1
1 PENDAHULUAN
1.1 Latar Belakang
Hewan selalu menunjukkan kemampuannya untuk bereproduksi, hal tersebut sangat penting untuk mempertahankan kelestarian jenisnya di alam agar
tidak punah. Terjadinya reproduksi membutuhkan dua komponen penting yaitu sel telur dari betina dan sel spermatozoa dari pejantan. Namun, ada kalanya
pejantan tidak dapat melakukan aktivitas reproduksinya. Hal tersebut dapat disebabkan oleh beberapa hal diantaranya pejantan tidak dapat melakukan
ejakulasi secara alami, pejantan tidak dapat memberikan respon terhadap penampungan semen dengan alat bantu, pejantan terlalu dini dipotong, ataupun
pejantan mati secara mendadak. Dengan adanya gangguan aktivitas reproduksi seperti di atas, maka akan
sangat merugikan bagi pengembangan populasi hewan terutama hewan dengan nilai genetik plasma nutfah yang unggul. Kegagalan pengembangan populasi
dapat mengakibatkan penurunan populasi hewan jika tidak cepat ditanggulangi. Semakin besar penurunan populasi semakin besar kemungkinan timbulnya
ancaman terhadap keberlangsungan hewan bahkan dapat berujung kepada kepunahan. Salah satu cara yang dapat digunakan untuk menjaga plasma nutfah
dari kepunahan adalah melalui aplikasi teknologi reproduksi. Sumber spermatozoa yang dapat digunakan untuk aplikasi teknologi
reproduksi tersebut dapat berasal dari kauda epididimis terutama jika pejantan tidak dapat melakukan aktivitas reproduksinya. Menurut Hafez dan Hafez 2000,
spermatozoa yang berada di kauda epididimis diketahui telah mengalami proses pematangan sehingga memiliki kemampuan membuahi oosit. Selain itu, kauda
epididimis menyimpan 75 spermatozoa dari total spermatozoa dalam duktus epididimis.
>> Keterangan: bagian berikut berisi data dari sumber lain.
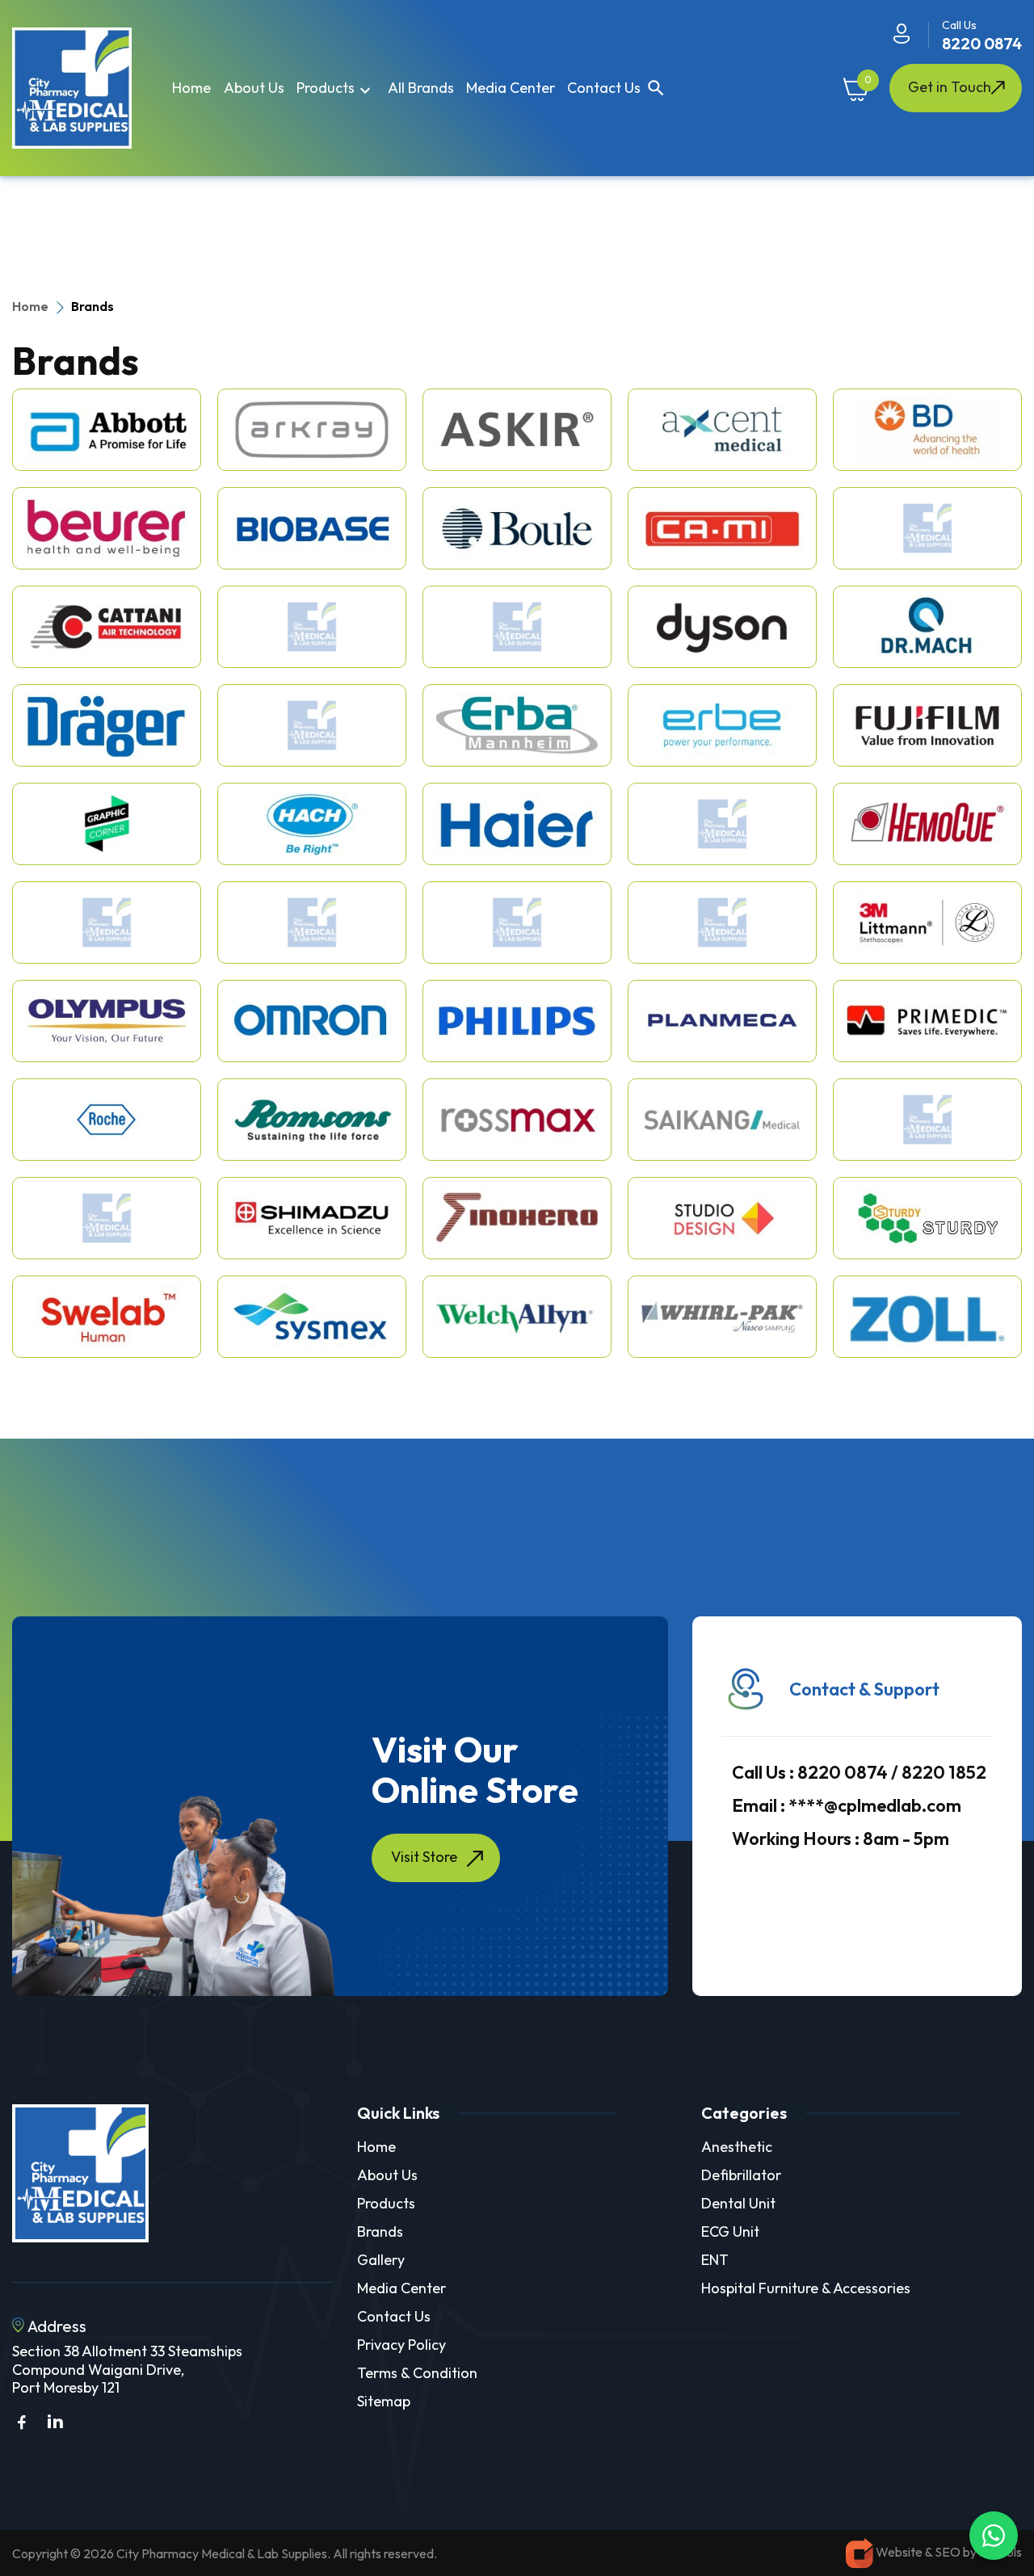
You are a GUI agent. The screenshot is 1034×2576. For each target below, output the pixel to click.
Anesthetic (736, 2146)
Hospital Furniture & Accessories (805, 2288)
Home (191, 87)
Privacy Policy (401, 2344)
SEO (949, 2552)
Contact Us (604, 87)
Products (335, 88)
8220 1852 (944, 1772)
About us (254, 87)
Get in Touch (949, 87)
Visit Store (424, 1856)
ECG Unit (730, 2231)
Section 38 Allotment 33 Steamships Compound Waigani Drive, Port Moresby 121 (127, 2369)
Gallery (381, 2259)
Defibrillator (741, 2175)
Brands (380, 2231)
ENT (715, 2259)
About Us (387, 2175)
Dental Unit (738, 2203)
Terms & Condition (417, 2373)
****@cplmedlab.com (846, 1805)
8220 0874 (982, 43)
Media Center (510, 87)
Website (899, 2552)
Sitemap (383, 2401)
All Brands (421, 87)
Keberhasilan aplikasi teknologi reproduksi sebagai upaya penyelamatan plasma nutfah hewan sangat dipengaruhi oleh kualitas spermatozoa yang baik.
Kualitas spermatozoa pada hewan secara fisiologis sangat dipengaruhi oleh beberapa faktor yaitu hormonal, metabolisme, maupun nutrisi pakan. Dengan
demikian, upaya untuk penyelamatan plasma nutfah hewan melalui aplikasi
2
teknologi reproduksi juga harus mendorong upaya perbaikan fungsi fisiologis pada hewan.
Daun katuk mampu meningkatkan fungsi fisiologis hewan termasuk fungsi reproduksi. Subekti 2007 mengemukakan terjadi peningkatan fertilitas dan daya
tetas pada puyuh akibat pemberian ransum ekstrak daun katuk maupun tepung daun katuk. Pemberian daun katuk dalam bentuk ekstrak ternyata juga dapat
meningkatkan produksi air susu pada domba Suprayogi 2000, mencit Sari 2004, babi Sidauruk 2008, dan tikus Suprayogi et al. 2009. Khasiat tersebut
merupakan peran senyawa aktif dalam daun katuk yang mampu meningkatkan aktifitas hormonal, metabolisme, maupun nutrisi. Disamping itu, Suprayogi et al.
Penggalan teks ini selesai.